BA is an iconic brand with a complex, global operation, and myriad opportunities to use analytics to drive evidence-based decisions. After securing a graduate role nearly 20 years ago, I’m still there and still loving it.
My years in the operational research team were notable for their breadth of intellectual challenge. I used simulation to refine airside road systems and the intricacies of the subterranean baggage system, and queuing theory to optimise standby crew patterns and the operation of T5 shuttle trains. I supported negotiations when airline mergers were in the air; explored feedback on the catering offering; modelled the movement and handling of engineering parts and designed algorithms that sit within core BA systems.
Within network planning, I considered which aircraft to fly where, and how often – in particular, how to go about making these decisions. While in strategy, I was instrumental in writing four annual business plans, which set our corporate direction; an unparalleled opportunity to hone my influencing skills.
In 2018, I returned home to analytics to head-up the newly formed central analytics team - the smartest group of people I know.
Strong financial discipline following the global financial crisis of 2008 soon put BA in the enviable position to upweight investment in the customer experience. In the strategy team, I was well placed to make this financial case and propose where investment should be focused. I translated sophisticated statistical modelling by the operational research team to C-suite level recommendations – we should invest in catering and customer service. And we did.

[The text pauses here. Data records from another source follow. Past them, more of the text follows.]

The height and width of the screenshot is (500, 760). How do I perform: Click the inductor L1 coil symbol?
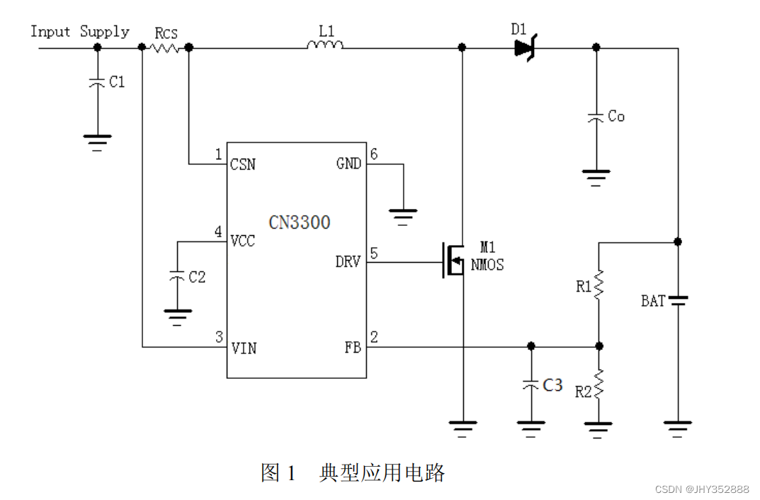tap(325, 45)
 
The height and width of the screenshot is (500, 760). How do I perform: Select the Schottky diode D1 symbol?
tap(524, 47)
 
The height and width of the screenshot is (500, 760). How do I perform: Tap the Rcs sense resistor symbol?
tap(165, 47)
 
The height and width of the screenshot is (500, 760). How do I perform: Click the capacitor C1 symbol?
tap(97, 83)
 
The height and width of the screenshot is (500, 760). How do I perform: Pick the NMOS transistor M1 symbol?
tap(453, 260)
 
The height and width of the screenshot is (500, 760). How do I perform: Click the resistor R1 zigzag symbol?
tap(599, 285)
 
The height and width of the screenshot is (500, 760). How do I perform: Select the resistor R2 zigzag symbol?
tap(599, 385)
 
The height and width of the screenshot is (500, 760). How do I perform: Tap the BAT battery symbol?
tap(678, 300)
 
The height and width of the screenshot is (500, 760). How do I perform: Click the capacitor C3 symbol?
tap(531, 385)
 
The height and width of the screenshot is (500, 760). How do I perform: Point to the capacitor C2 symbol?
tap(177, 277)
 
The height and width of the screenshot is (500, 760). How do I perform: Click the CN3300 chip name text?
tap(299, 222)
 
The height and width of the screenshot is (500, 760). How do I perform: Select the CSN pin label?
tap(243, 164)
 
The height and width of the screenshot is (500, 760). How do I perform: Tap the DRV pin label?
tap(348, 262)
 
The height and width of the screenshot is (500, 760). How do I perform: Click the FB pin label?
tap(353, 348)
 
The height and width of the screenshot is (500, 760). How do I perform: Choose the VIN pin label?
tap(244, 348)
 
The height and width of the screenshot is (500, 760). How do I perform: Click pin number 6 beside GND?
tap(373, 154)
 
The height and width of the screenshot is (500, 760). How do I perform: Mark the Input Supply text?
tap(79, 32)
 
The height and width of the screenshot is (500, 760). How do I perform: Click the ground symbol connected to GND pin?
tap(403, 214)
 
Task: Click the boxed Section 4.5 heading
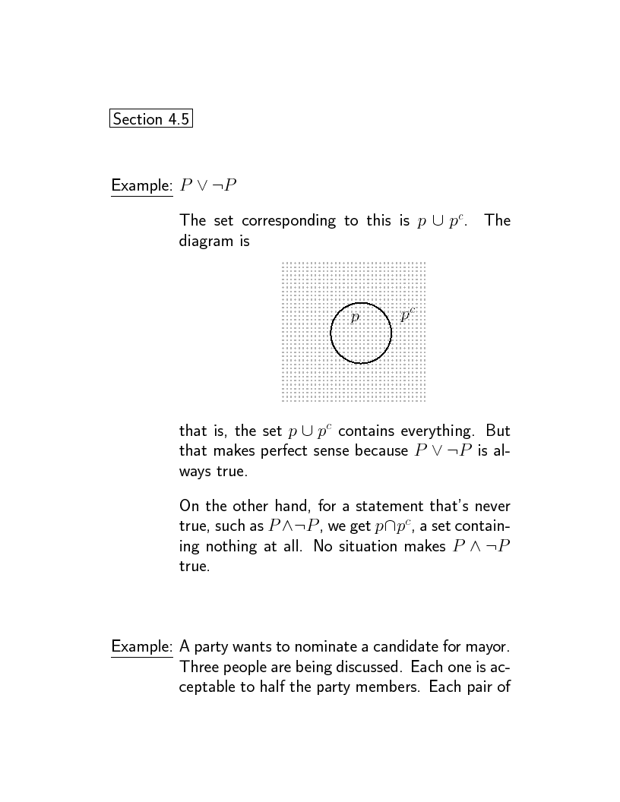pos(150,119)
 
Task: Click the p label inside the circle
pos(354,317)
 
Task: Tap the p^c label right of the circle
pos(407,316)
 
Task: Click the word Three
pos(200,667)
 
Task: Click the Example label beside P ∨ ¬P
pos(142,185)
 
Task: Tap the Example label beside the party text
pos(142,647)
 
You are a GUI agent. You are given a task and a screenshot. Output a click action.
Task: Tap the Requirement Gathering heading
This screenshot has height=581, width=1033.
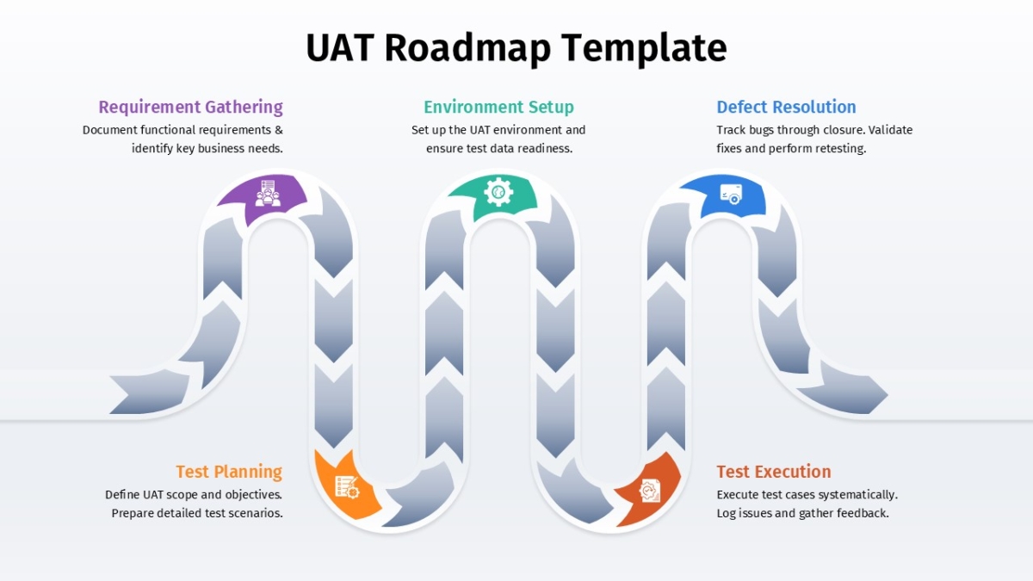(x=190, y=107)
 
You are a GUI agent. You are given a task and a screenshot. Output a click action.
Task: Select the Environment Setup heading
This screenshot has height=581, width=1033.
(x=498, y=107)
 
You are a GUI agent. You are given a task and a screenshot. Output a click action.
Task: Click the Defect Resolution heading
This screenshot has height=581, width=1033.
(x=786, y=107)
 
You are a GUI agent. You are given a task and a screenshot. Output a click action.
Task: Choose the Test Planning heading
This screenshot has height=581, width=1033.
(x=229, y=472)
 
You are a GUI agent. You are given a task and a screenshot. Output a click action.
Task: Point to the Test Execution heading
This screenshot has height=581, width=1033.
(x=774, y=472)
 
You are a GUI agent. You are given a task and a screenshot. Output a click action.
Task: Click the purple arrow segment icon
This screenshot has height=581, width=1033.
(x=267, y=193)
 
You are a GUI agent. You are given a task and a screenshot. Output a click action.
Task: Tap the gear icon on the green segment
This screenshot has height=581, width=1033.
(x=498, y=191)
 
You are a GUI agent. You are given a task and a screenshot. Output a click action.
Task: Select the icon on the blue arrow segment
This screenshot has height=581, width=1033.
(x=731, y=194)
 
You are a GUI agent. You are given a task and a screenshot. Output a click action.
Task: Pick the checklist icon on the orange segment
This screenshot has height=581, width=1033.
(x=347, y=487)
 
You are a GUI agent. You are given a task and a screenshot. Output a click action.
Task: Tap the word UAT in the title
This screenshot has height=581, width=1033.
(x=339, y=48)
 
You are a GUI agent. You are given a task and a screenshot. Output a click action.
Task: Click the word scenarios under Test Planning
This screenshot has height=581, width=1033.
(x=254, y=513)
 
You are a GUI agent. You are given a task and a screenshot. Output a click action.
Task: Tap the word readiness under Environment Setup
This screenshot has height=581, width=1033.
(x=545, y=148)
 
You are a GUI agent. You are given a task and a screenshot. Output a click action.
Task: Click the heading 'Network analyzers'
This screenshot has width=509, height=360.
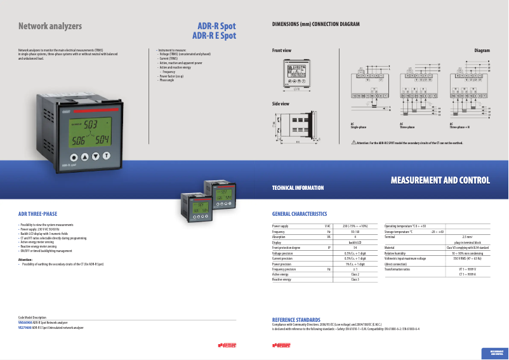coord(50,27)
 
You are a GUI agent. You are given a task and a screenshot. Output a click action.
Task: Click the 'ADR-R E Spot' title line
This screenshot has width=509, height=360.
coord(214,36)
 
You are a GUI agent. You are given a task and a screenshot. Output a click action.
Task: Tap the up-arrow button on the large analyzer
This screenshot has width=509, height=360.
coord(95,156)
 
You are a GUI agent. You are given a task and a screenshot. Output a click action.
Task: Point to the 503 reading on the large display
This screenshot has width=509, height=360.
coord(91,124)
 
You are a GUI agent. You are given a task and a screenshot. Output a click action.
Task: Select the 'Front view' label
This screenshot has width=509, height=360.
coord(282,50)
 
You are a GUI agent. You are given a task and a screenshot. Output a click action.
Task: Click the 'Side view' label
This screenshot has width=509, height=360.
coord(281,103)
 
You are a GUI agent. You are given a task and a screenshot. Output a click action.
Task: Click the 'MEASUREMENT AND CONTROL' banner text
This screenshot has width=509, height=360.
coord(440,181)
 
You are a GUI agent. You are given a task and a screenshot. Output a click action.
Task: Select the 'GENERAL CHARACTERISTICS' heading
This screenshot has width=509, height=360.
coord(300,214)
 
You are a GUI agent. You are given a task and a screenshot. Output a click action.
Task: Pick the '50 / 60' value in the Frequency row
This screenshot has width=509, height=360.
coord(355,232)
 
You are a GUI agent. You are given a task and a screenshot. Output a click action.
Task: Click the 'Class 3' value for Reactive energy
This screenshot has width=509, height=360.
coord(355,279)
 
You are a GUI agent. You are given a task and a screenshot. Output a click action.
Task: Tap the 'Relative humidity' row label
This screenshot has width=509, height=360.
coord(395,253)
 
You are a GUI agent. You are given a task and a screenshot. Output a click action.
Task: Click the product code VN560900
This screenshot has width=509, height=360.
coord(25,323)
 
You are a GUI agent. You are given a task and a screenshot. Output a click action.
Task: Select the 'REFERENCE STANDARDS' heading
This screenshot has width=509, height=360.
coord(296,319)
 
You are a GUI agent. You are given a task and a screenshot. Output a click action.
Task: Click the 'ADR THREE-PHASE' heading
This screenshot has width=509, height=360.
coord(37,214)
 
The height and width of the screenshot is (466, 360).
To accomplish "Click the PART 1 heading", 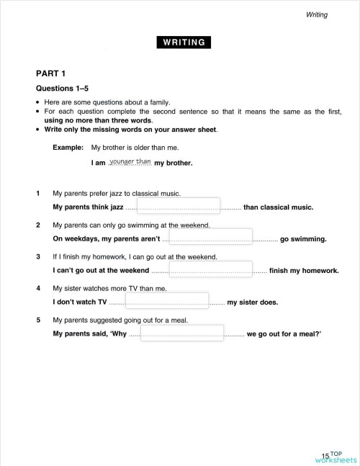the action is tap(50, 73).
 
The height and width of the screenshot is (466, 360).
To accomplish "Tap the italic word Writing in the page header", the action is tap(317, 14).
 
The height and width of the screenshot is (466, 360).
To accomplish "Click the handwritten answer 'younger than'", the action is tap(130, 161).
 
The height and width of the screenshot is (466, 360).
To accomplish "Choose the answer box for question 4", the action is tap(167, 300).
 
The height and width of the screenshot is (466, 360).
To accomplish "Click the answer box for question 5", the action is tap(183, 332).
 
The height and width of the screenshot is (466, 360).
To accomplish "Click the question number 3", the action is tap(37, 256).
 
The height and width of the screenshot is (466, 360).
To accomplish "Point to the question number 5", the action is tap(37, 320).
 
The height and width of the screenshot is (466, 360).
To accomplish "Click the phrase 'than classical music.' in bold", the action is tap(278, 207).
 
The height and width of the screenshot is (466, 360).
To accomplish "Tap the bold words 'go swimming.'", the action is tap(303, 239).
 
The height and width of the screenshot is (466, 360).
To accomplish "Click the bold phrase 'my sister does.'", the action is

A satisfying case of statistical insight driving significant tangible change – the impact is now seen clearly in the meals we serve on board and in our Net Promoter Score figures.
Ada Lovelace, born 1815, saw opportunities in the new “Analytics Engine” beyond those of its inventor, and is recognised by many as the writer of the first computer program. Her intelligence, mathematical ability, but most notably her vision, have paved the way for today’s data and analytics industry.
Looking back on 2019, I am amazed at the amount of beneficial change we enacted within my department, as well as maintaining, and even accelerating, the pace of delivery for the company. With a bold vision set corporately, and a clear mission directing how central analytics can help, many of my team have stepped forward to lead on, and to support others, with changes that will make us stronger and fitter. More evidence, that, after building a brilliant team, the best thing a leader can do is get out of the way.
“Permission to grow” is a term we’ve used within BA for many years to describe the moral argument behind the sustainability/environmental actions that we must do within aviation to be allowed to grow our fleet, recently demonstrated by our public commitment to achieve net zero carbon emissions by 2050.
As data and analytics pushes further into everyone’s lives, “permission to grow” in analytical terms will be determined by success in appropriately managing data security and the ethical use of data, and the recognition of this in the public mindset. This must be a key focus in 2020.
We now have more data, and messier data, than ever before. Paired with this are growing customer expectations on how this information should be seamlessly collated, processed and intuitively presented. And between those two states is us: the data and analytics industry. A huge challenge, and a huge opportunity. It’s going to be fun.
BA already has an excellent integrated, cross-company on-premises relational data warehouse to power our analytics. We continue to invest in this warehouse – as well as saving us time and effort in every analytics project, the facility it gives us to explore relationships across different data sources generates huge value. However, we will be able to do even more when our new cloud-based data lake is more fully rolled out.